TASK ITEM:
Return the material below verbatim, line for line, with no changes.

INFORMATION GIVEN:
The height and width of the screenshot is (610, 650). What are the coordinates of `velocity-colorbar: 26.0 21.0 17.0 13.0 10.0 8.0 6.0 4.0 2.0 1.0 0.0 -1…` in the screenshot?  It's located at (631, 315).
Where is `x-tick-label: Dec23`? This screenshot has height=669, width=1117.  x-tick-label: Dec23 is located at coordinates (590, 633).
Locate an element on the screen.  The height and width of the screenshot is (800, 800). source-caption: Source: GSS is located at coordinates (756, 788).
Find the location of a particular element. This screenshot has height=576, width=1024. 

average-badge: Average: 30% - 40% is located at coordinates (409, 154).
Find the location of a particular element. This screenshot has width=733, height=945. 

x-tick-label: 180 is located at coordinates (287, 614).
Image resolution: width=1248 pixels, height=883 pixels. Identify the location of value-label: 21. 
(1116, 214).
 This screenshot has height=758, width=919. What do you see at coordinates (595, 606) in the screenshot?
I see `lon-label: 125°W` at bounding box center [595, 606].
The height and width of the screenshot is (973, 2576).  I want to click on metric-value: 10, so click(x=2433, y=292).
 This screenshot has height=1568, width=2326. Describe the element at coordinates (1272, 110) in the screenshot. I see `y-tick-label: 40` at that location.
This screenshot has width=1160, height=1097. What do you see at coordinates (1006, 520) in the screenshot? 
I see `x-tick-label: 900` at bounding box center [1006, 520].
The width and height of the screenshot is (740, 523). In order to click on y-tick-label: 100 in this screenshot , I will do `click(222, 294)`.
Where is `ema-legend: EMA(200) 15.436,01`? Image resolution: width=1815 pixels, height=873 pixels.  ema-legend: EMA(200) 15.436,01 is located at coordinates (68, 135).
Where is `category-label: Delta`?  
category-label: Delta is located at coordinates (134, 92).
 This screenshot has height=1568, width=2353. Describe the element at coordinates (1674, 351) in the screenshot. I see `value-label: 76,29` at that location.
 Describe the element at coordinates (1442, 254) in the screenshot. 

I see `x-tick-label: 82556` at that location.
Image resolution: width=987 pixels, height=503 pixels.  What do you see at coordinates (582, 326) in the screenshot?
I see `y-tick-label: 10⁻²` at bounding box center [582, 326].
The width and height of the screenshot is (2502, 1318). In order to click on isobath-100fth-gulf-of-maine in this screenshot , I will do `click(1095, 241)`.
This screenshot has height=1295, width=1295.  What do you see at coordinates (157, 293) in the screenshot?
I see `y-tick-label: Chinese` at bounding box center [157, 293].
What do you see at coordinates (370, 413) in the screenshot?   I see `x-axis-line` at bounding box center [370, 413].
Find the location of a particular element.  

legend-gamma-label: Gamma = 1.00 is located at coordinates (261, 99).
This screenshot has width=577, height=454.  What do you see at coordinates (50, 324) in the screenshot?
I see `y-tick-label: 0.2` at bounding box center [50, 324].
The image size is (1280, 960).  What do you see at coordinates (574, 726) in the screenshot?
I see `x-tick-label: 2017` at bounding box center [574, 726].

RESULT OF THE TASK:
The height and width of the screenshot is (610, 650). What are the coordinates of `velocity-colorbar: 26.0 21.0 17.0 13.0 10.0 8.0 6.0 4.0 2.0 1.0 0.0 -1…` in the screenshot?  It's located at (631, 315).
Where is `x-tick-label: Dec23`? This screenshot has height=669, width=1117.  x-tick-label: Dec23 is located at coordinates (590, 633).
Locate an element on the screen.  The height and width of the screenshot is (800, 800). source-caption: Source: GSS is located at coordinates (756, 788).
Find the location of a particular element. This screenshot has height=576, width=1024. 

average-badge: Average: 30% - 40% is located at coordinates (409, 154).
Find the location of a particular element. This screenshot has width=733, height=945. 

x-tick-label: 180 is located at coordinates (287, 614).
Image resolution: width=1248 pixels, height=883 pixels. Identify the location of value-label: 21. 
(1116, 214).
 This screenshot has height=758, width=919. What do you see at coordinates (595, 606) in the screenshot?
I see `lon-label: 125°W` at bounding box center [595, 606].
The height and width of the screenshot is (973, 2576).  I want to click on metric-value: 10, so click(x=2433, y=292).
 This screenshot has height=1568, width=2326. Describe the element at coordinates (1272, 110) in the screenshot. I see `y-tick-label: 40` at that location.
This screenshot has width=1160, height=1097. What do you see at coordinates (1006, 520) in the screenshot? 
I see `x-tick-label: 900` at bounding box center [1006, 520].
The width and height of the screenshot is (740, 523). In order to click on y-tick-label: 100 in this screenshot , I will do `click(222, 294)`.
Where is `ema-legend: EMA(200) 15.436,01`? Image resolution: width=1815 pixels, height=873 pixels.  ema-legend: EMA(200) 15.436,01 is located at coordinates (68, 135).
Where is `category-label: Delta`?  
category-label: Delta is located at coordinates (134, 92).
 This screenshot has height=1568, width=2353. Describe the element at coordinates (1674, 351) in the screenshot. I see `value-label: 76,29` at that location.
 Describe the element at coordinates (1442, 254) in the screenshot. 

I see `x-tick-label: 82556` at that location.
Image resolution: width=987 pixels, height=503 pixels.  What do you see at coordinates (582, 326) in the screenshot?
I see `y-tick-label: 10⁻²` at bounding box center [582, 326].
The width and height of the screenshot is (2502, 1318). In order to click on isobath-100fth-gulf-of-maine in this screenshot , I will do `click(1095, 241)`.
This screenshot has height=1295, width=1295.  What do you see at coordinates (157, 293) in the screenshot?
I see `y-tick-label: Chinese` at bounding box center [157, 293].
What do you see at coordinates (370, 413) in the screenshot?   I see `x-axis-line` at bounding box center [370, 413].
Find the location of a particular element.  

legend-gamma-label: Gamma = 1.00 is located at coordinates (261, 99).
This screenshot has width=577, height=454.  What do you see at coordinates (50, 324) in the screenshot?
I see `y-tick-label: 0.2` at bounding box center [50, 324].
The image size is (1280, 960).  What do you see at coordinates (574, 726) in the screenshot?
I see `x-tick-label: 2017` at bounding box center [574, 726].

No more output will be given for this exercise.